I am trying to use the cuDNN library to do a FFT convolution. The code runs when I use the Winograd convolution / the cuDNN method that selects the fastest convolution method, but when I tried to run using the FFT convolution method it does not work.
I set the forward method to FFT convolution myself.
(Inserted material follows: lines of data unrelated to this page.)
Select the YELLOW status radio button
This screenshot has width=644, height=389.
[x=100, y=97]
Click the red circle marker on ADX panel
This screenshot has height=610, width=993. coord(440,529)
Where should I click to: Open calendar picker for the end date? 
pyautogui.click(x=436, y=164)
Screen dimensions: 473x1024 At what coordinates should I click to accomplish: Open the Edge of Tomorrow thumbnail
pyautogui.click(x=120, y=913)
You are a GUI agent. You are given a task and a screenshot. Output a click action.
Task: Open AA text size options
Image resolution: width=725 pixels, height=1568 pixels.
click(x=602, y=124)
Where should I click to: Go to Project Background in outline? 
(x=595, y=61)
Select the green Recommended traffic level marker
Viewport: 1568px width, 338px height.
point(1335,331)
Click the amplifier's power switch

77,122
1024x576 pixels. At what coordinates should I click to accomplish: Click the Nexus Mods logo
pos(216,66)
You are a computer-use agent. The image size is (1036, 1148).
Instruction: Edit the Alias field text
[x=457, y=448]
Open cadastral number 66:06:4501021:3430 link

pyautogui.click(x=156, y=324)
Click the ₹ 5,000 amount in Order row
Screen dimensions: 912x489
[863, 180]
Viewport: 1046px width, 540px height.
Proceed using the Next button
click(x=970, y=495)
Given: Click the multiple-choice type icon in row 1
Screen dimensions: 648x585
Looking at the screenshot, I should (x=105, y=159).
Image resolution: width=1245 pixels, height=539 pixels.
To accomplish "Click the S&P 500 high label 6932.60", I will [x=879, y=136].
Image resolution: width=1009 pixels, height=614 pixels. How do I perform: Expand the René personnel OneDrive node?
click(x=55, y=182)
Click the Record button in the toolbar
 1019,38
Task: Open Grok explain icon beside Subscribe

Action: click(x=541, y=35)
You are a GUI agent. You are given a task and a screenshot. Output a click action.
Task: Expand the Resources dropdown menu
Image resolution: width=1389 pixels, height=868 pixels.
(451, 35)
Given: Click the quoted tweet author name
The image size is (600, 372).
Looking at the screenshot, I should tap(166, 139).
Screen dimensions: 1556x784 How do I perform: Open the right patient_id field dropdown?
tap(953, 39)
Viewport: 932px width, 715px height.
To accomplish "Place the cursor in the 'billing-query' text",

I checked the documents and my input is in NCHW format as required for the FFT convolution. From the docs:
CUDNN_CONVOLUTION_FWD_ALGO_FFT
xDesc Format Support: NCHW HW-packed
yDesc Format Support: NCHW HW-packed
The error “CUDNN_STATUS_NOT_SUPPORTED” happens during the cudnnGetConvolutionForwardWorkspaceSize function call.
What is happening that causes this error when I use FFT convolution VS best or Winograd?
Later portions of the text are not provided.